Teraz spójrzmy na wyniki głosowania poszczególnych partii. Poseł Janusz Korwin-Mikke z Konfederacji był przeciw, co jest oczywiste, ponieważ Konfederacja konsekwentnie sprzeciwia się wprowadzaniu obowiązku szczepień kowidowych. Posłowie Koalicji Obywatelskiej, Lewicy i Polska 2050 głosowali za poprawką, co jest oczywiste, ponieważ wszystkie te grupowania dążą do wprowadzenia powszechnego obowiązku szczepień kowidowych. W PSL jeden poseł był za, dwóch nie głosowało (w tym Władysław Kosiniak-Kamysz). A teraz przejdźmy do głosowania w wykonaniu posłów Prawa i Sprawiedliwości. Na 22 członków komisji z tego ugrupowania 14 było przeciw, 1 wstrzymał się od głosu, a 7 nie głosowało.
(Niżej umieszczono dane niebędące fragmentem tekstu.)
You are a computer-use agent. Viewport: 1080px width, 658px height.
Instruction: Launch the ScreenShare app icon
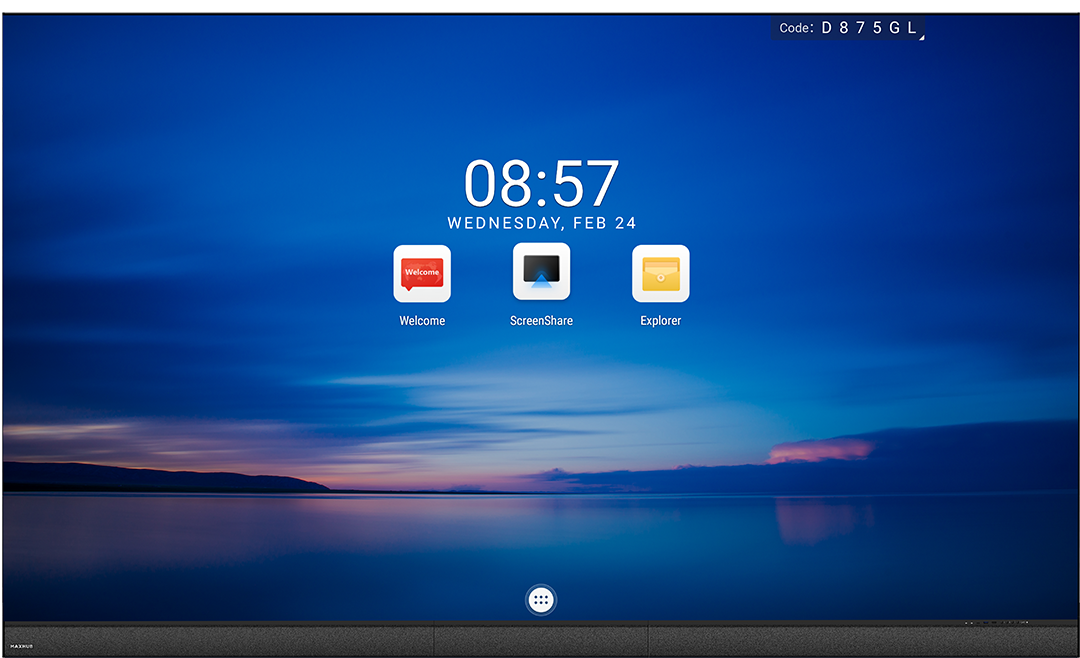click(541, 272)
Imienne wyniki znajdziecie w tabelce poniżej.
Jak widać na załączonym obrazku, przeciw poprawce wprowadzającej obowiązek szczepień dla posłów i senatorów głosowali dwaj najwięksi sanitarni zamordyści, czyli firmujący ustawę segregacyjną Czesław Hoc oraz Bolesław Piecha (obaj na zdjęciu), który pod koniec grudnia 2021 zadeklarował na antenie Polsatu, że jest zwolennikiem wprowadzenia obowiązku szczepień i „poszedłby na pakt z diabłem, by wdrożyć wszystkie możliwe siły” w tej sprawie.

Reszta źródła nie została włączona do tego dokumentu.